Discussion
4.0 An underwhelming result
The lack of change in our production rates over time, and the convergence of codons towards an even distribution suggests that our population is at drift.
4.1 Mechanistic Reasoning
The codon evolution model is an oversimplification of the process of transcription and translation in a cell. For example, the simulated cellular environment only contained two transcripts, A and B, and two possible codon speeds, fast and slow. By not including key components that might add more selective pressure to our system, as in degradation of target transcript, we lose the impact of that perturbation in the environment
In addition to oversimplifying the translation environment, we are neglecting the process of degradation over time as well. Ribosomal collisions signal transcript decay and ribosome rescue mechanisms in the cell (Simms et. al., 2017), and transcripts that encode for such events would be quickly degraded, impeding expression of their encoded protein product. In such an environment, the transcript that encodes for a spacing ramp would not only benefit from producing proteins at a faster rate, but would also dominate after the competing transcript is knocked out of the pool.
Figure 11. Ribosome collision and transcript degradation from Simms et. al., 2017
4.2 Biological Reasoning
Codon ramps are typically found on transcripts of highly expressed genes (Miller et. al., 2019), so by putting pressure on each transcript to produce as many proteins as possible within the simulation time, we expected to see an increase in production rate over the course of thousands of generations. Instead, mutations appeared to be fixing in the population at random, and the system was in a state of genetic drift. If our simulation was not at fault, what could the reasoning for this be?

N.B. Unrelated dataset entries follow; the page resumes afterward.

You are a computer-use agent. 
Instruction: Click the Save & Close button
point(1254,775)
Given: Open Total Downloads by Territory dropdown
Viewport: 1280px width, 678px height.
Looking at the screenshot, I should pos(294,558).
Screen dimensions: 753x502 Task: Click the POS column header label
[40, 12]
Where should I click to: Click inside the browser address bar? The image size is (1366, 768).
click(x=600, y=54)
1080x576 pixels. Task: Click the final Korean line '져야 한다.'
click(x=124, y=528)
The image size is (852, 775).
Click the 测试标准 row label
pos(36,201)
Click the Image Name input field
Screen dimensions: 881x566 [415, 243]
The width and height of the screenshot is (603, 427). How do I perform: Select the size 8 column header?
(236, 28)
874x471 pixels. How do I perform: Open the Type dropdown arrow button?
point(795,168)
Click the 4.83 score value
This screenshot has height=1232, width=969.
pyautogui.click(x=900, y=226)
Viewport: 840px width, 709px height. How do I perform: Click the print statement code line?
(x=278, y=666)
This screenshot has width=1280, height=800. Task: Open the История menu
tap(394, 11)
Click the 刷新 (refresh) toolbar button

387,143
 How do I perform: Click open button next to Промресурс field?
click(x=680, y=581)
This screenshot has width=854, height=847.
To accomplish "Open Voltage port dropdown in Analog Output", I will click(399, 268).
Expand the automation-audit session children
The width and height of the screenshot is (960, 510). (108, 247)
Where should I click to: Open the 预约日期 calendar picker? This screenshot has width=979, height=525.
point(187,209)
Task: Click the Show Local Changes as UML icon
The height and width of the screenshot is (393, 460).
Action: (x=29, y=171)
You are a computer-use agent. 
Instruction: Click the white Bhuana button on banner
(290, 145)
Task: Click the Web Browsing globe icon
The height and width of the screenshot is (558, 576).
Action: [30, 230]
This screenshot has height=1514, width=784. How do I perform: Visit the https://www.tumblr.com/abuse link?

Tuller and Zur 2014 suggests "the unusual codon frequency distribution at the 5? end of the ORF is not due to direct selection related to expression regulation, but due to weaker indirect selection related to codon bias in this region as compared to the rest of the ORF”. In addition, a recent paper from Miller and colleagues, 2018, found that in ramp screens of thousands of organisms, ramp sequences were only found in 10% of transcripts within that transcriptome.
4.3 Future Goals
The next steps in modifying this simulation would be to impose higher selection pressure by take into account the process of transcript degradation due to ribosome. In addition, tracking of mutation accumulation over generations will help us determine what changes promote ramp traits. To do this, I would like to use the Baum-Welch algorithm (figure 12).
Figure 12. Overview of the Baum-Welch, or forward-backward algorithm process for analyzing transcript-level hidden states. A) The hidden states of this system are not known, and we do not have a training dataset. To detect hidden patterns in the changes of fast or slow codon usage, you can initialize the system with random or arbitrary probabilities of states(B). Using these predictions, you can then run the forward algorithm on your set of transcripts, and measure how far your measured probabilities for transitions between states compare to your initial, predicted ones. C) By iterating through the algorithm until the measured and predicted probabilities show the most similarity, you converge on the most likely local maximum. This approach is limited, in that you may not always converge on the best global set of transition probabilities.
4.4 In Summary
Before this model can be used to test evolutionary changes that give rise to codon ramps, our process of selection needs to be fixed such that it has a stronger effect on the population.